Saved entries
▶
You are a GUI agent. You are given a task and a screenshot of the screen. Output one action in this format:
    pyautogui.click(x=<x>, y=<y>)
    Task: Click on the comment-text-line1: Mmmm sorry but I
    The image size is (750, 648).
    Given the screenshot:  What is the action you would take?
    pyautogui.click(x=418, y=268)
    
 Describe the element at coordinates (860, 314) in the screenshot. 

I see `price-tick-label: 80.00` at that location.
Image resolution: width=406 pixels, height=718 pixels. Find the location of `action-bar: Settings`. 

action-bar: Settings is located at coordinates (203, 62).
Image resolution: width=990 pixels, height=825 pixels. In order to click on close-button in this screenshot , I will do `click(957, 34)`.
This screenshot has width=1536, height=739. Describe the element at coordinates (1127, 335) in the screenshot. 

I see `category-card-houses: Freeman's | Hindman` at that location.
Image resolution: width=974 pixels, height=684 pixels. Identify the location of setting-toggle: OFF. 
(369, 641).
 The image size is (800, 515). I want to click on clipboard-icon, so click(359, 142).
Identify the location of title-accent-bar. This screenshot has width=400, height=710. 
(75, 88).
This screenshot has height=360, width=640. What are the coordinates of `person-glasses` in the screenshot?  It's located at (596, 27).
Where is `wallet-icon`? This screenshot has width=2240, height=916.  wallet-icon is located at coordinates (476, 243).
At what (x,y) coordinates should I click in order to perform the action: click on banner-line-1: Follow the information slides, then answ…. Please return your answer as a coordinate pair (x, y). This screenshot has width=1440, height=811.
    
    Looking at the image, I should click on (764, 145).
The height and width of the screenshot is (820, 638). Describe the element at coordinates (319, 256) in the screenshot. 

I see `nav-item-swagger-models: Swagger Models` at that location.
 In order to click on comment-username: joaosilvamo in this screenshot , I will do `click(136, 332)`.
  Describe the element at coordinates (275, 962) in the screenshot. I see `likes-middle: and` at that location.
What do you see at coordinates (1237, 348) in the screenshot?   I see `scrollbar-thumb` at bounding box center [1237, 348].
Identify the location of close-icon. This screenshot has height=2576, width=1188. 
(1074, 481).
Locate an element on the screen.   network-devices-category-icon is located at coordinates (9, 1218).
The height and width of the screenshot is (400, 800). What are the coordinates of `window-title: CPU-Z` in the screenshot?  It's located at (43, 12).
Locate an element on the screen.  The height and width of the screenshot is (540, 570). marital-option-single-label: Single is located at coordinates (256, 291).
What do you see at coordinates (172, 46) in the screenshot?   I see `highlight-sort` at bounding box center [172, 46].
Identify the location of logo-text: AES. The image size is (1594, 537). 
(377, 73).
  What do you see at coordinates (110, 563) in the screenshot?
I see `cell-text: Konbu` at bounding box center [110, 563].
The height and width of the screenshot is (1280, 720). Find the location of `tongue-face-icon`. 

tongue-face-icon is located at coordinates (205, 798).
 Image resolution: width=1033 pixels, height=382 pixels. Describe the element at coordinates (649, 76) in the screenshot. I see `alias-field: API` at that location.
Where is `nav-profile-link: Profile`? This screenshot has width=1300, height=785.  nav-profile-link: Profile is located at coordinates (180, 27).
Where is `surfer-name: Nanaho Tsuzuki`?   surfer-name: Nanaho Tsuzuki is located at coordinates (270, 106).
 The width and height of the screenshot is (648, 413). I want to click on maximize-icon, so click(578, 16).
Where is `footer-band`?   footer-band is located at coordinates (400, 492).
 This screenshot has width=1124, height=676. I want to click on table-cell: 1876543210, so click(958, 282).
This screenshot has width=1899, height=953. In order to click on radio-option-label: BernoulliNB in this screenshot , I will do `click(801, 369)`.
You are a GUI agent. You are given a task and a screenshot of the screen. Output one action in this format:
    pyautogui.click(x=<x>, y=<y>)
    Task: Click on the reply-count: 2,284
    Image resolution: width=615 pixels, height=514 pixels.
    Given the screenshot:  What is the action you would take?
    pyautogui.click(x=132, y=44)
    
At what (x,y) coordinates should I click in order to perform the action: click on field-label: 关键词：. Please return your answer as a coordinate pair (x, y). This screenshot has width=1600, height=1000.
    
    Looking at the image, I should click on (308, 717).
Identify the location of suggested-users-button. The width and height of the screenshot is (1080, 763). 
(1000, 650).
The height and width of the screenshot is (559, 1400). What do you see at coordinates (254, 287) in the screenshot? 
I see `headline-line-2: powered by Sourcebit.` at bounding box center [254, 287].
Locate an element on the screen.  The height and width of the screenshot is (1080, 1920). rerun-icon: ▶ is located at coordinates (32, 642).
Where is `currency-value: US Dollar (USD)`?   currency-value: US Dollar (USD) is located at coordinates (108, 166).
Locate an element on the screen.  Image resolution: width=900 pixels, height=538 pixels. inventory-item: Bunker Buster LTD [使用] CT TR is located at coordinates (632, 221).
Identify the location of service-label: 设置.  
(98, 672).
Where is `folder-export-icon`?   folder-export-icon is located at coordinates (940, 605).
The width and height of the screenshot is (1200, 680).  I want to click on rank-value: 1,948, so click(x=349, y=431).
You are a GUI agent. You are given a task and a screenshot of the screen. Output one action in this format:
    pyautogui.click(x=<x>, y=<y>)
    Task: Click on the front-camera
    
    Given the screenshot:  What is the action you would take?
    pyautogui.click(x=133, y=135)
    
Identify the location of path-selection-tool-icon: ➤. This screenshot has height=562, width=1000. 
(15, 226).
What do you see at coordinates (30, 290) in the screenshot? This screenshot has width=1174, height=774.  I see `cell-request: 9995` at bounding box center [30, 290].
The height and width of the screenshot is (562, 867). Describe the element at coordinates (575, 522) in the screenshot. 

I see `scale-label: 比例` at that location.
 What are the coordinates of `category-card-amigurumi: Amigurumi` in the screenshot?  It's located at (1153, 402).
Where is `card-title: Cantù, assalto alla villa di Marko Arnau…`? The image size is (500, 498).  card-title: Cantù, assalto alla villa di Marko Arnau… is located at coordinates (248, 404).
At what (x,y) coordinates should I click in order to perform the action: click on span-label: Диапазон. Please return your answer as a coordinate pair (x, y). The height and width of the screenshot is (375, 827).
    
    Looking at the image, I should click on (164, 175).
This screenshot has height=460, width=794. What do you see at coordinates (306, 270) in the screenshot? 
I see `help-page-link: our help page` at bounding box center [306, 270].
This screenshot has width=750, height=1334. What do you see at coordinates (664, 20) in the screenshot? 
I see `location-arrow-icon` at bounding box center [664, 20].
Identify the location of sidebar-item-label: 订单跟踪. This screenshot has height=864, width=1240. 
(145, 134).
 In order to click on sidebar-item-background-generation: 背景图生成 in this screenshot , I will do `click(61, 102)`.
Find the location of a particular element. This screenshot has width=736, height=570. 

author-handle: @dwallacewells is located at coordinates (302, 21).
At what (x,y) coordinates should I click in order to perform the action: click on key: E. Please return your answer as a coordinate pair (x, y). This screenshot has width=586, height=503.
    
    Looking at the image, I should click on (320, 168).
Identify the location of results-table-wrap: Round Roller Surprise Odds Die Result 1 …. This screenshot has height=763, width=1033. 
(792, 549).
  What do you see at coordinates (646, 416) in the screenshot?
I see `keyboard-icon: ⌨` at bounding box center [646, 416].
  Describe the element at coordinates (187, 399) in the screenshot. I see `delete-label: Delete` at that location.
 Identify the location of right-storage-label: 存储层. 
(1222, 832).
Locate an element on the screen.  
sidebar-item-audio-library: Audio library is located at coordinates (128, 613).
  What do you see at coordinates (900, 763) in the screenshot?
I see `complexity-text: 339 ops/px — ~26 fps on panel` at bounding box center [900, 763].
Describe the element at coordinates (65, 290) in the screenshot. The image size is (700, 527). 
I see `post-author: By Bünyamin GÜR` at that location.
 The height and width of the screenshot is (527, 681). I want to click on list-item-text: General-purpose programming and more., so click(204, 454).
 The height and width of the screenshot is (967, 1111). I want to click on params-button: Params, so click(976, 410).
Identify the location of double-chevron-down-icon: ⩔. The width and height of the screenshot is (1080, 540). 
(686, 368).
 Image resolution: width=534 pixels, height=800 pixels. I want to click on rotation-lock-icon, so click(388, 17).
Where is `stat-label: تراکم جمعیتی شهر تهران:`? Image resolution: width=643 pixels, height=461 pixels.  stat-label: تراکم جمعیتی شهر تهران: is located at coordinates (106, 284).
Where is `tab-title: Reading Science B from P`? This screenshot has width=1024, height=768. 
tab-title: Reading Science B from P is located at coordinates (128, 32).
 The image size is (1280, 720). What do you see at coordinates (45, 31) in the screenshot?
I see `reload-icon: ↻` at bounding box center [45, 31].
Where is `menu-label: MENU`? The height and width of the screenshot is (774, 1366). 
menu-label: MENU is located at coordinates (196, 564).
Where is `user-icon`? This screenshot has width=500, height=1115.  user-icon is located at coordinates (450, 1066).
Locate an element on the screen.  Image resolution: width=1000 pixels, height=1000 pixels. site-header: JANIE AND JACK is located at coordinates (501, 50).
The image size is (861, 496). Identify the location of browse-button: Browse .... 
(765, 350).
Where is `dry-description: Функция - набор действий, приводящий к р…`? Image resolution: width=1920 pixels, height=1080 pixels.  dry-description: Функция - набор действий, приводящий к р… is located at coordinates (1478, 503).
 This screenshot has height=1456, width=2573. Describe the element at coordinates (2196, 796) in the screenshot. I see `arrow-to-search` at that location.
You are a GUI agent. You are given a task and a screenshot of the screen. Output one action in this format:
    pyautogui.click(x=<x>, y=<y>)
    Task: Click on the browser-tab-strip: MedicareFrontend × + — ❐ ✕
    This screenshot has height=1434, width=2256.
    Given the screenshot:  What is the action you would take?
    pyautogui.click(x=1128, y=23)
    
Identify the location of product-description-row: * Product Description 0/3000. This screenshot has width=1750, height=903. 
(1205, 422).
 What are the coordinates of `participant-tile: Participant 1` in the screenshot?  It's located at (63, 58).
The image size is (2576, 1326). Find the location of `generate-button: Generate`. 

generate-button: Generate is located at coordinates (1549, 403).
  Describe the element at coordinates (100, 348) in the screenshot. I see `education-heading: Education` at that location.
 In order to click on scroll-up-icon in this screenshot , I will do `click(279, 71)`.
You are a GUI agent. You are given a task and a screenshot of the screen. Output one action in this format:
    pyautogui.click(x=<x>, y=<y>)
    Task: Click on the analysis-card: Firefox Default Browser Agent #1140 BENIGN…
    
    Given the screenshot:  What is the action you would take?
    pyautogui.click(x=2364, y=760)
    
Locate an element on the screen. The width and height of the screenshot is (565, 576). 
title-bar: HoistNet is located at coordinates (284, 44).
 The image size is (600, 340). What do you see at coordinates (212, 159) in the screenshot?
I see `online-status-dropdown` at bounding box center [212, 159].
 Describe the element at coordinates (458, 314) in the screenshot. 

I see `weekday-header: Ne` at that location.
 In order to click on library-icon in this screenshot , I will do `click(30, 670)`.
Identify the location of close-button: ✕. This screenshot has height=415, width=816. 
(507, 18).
◀
From the saved entries above, copy out each line that contains the string "face", treating uppercase and lowercase as different.

REPLY:
The height and width of the screenshot is (1280, 720). Find the location of `tongue-face-icon`. 
tongue-face-icon is located at coordinates (205, 798).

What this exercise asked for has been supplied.